# Bitmap Fonts



## AshAsh (29. Dezember 2000)

Wo finde ich Bitmap Fonts?


----------



## kab00m (29. Dezember 2000)

Wie meinen? Ich weiss ned was du meinst...


----------



## AshAsh (29. Dezember 2000)

Na wo ich mir bitmap Fonts runterladen kann!


----------



## AshAsh (30. Dezember 2000)

ich brauche fonts die auch gut aussehen wenn siekleiner als 8 pixel sind wie zum beispiel die schrift im frame dieswer page:
http://www.gizmographix.de/gizmospage/english/news/news.html


----------



## kab00m (31. Dezember 2000)

*Weiss jetzt was du mienst...*

..aber, wieso sollen das Bitmapfonts sein?

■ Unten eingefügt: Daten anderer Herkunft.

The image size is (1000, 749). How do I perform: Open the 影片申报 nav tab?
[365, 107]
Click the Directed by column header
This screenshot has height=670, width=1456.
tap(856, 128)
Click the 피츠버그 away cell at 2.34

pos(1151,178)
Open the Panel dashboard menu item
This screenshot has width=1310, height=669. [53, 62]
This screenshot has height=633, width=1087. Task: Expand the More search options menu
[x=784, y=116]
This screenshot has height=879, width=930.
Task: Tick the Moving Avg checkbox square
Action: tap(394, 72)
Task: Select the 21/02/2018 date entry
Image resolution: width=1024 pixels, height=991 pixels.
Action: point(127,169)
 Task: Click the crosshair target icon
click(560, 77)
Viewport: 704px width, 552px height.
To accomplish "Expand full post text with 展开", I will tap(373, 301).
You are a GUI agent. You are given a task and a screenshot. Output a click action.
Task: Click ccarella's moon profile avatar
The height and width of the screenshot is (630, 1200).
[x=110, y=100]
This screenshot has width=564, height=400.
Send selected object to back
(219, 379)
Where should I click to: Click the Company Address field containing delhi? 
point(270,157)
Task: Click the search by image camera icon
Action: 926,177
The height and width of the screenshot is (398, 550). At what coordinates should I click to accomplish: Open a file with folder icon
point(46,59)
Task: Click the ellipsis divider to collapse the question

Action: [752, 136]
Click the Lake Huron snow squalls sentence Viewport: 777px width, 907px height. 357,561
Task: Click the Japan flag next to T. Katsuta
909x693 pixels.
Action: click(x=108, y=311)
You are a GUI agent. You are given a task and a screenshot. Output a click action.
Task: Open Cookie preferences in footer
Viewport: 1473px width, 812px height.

Fast alle fonts sehen gut aus, auch wenn sie kleiner als 8 pt sind...


----------



## froedi (15. Juni 2001)

*Da!*

hi!

auf folgenden sites findest du ausschließlich bitmat fonts zum
freien download:
http://www.hi-type.de/
http://www.ylw.mmtr.or.jp/~cooz-mk/bitmapmania/


----------



## froedi (15. Juni 2001)

na sowas, da bin ich wohl zu früh auf den auf den 'senden'-button
gekommen ... 

naja, da (siehe oben) solltest du auf jeden fall as finden!

gruß
froedi


----------



## Dorian Iten (15. Juni 2001)

für irgendwas gibts ja diese lustige "edit/delete" funktion..

.:döS:.


----------



## froedi (16. Juni 2001)

na jetzt, wo du es sagst ...
tut mir leid, dass ich noch nicht so lange in diesem forum hier bin,
als dass mir dieser button aufgefallen wäre.


froedi


----------



## Dorian Iten (16. Juni 2001)

hab ich gesehn, ist schon ok


----------



## Flame (27. Juni 2001)

*HIER HIER HIER*

schau mal unter:

http://www.neeneenee.de/pixel/old_ie_version.php3

unter link archiv>typography

dort findest du eine llinkliste mit zig links zu font ressourcen.
dort habe ich meine ganzen bitmap fonts her. sind ziemlich viele.

ausserdem ist die seite sowieso einen besuch wert.

cya


----------



## ghaleon (27. Juni 2001)

soweit ich weiss heißen diese fonts screenfonts
such halt mal unter dem stichwort


----------



## Flame (27. Juni 2001)

*hmm*

soweit ich weiß, heißt das bitmap fonts.
siehe: http://vmenu.free.fr/fonts/

dort steht auch, "i`m a bitmap font."

wenn du dir die bitmapfonts mal größer anguckst, siehst du auch warum.
was ist der unterschied zu tt fonts?

naja bitmap besagt, daß es einzelne bildpunkte sind.
entweder gesetzt oder nicht gesetzt.

mein tutorial ist noch im aufbau aba da kannste ja mal gucken:

http://www.deeboo.de/Corel7_Tutorial/

lass dich nicht von der 7 beirren. 10 folgt noch.

wenn ich dich jetzt nicht geärgert hab. 

cya


----------